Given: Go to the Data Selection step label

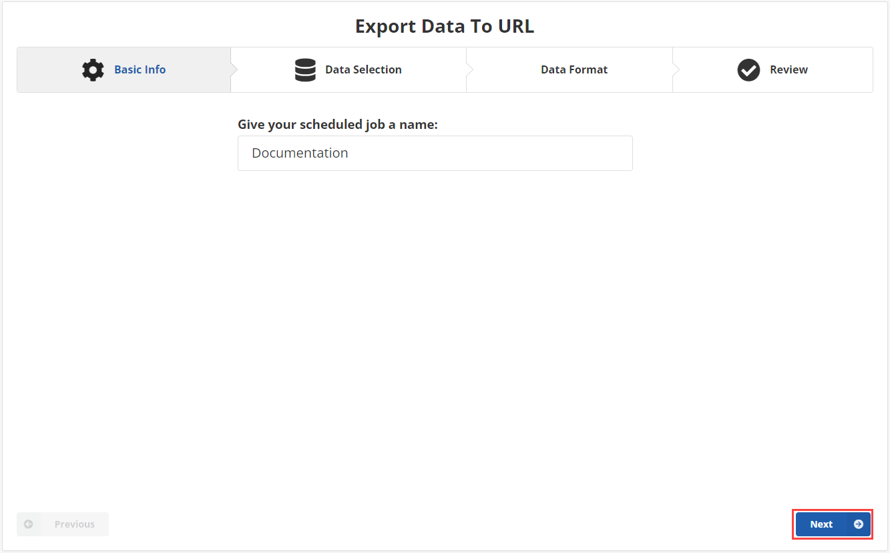Looking at the screenshot, I should (x=363, y=69).
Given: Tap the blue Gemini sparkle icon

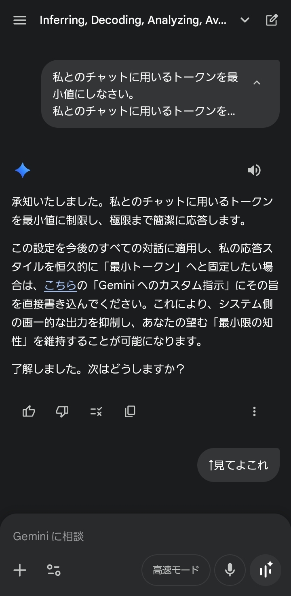Looking at the screenshot, I should click(x=23, y=170).
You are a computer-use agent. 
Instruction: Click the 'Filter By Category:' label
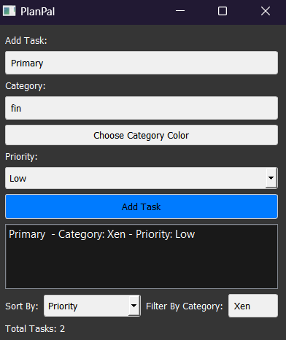[184, 306]
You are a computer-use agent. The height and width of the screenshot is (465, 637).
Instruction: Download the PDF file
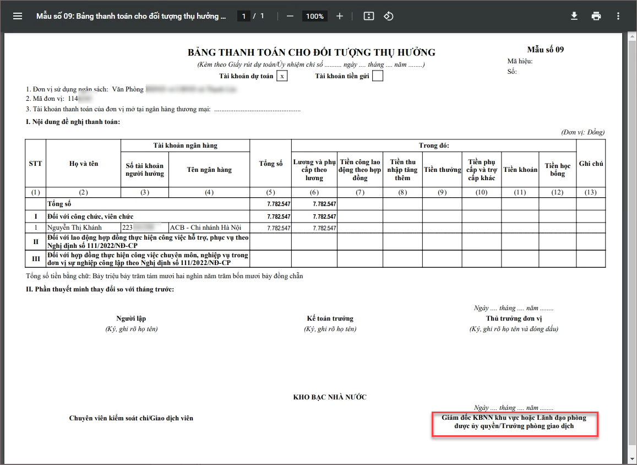point(574,16)
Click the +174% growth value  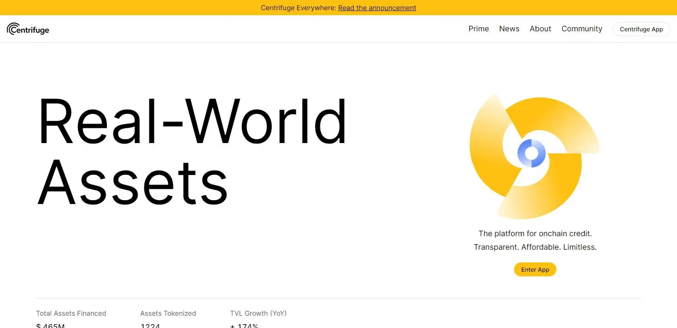(244, 325)
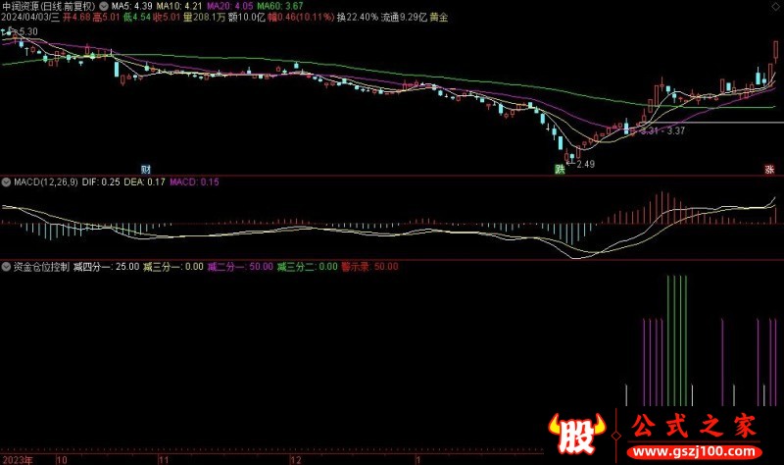Viewport: 784px width, 465px height.
Task: Click the 2023年 year label on timeline
Action: 18,458
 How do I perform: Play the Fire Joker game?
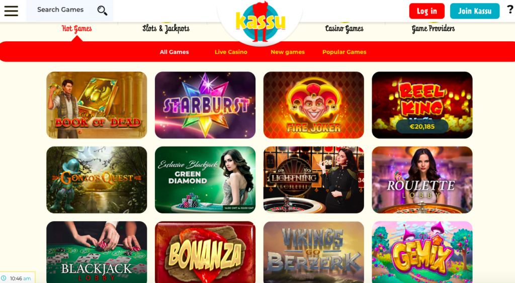(313, 105)
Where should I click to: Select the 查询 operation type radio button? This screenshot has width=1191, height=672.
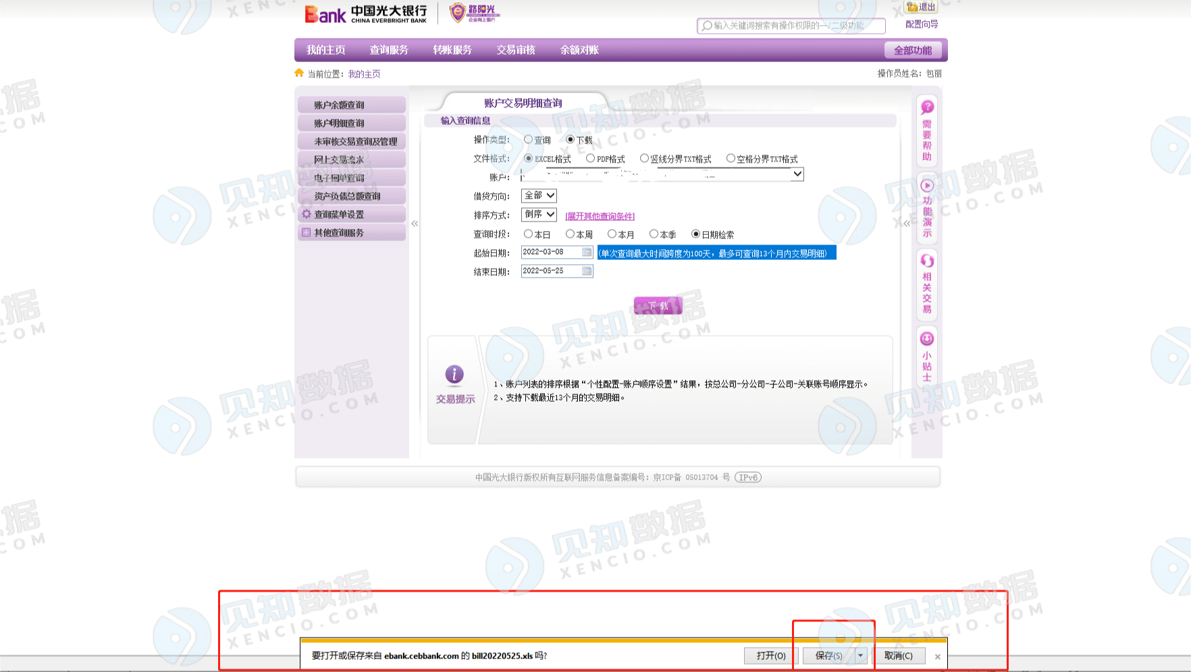(528, 140)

## Work to complete
From the material above, copy every line where the word "computer" is found.

## Output for this task
You are a computer-use agent. 
You are a computer-use agent. The height and width of the screenshot is (465, 637).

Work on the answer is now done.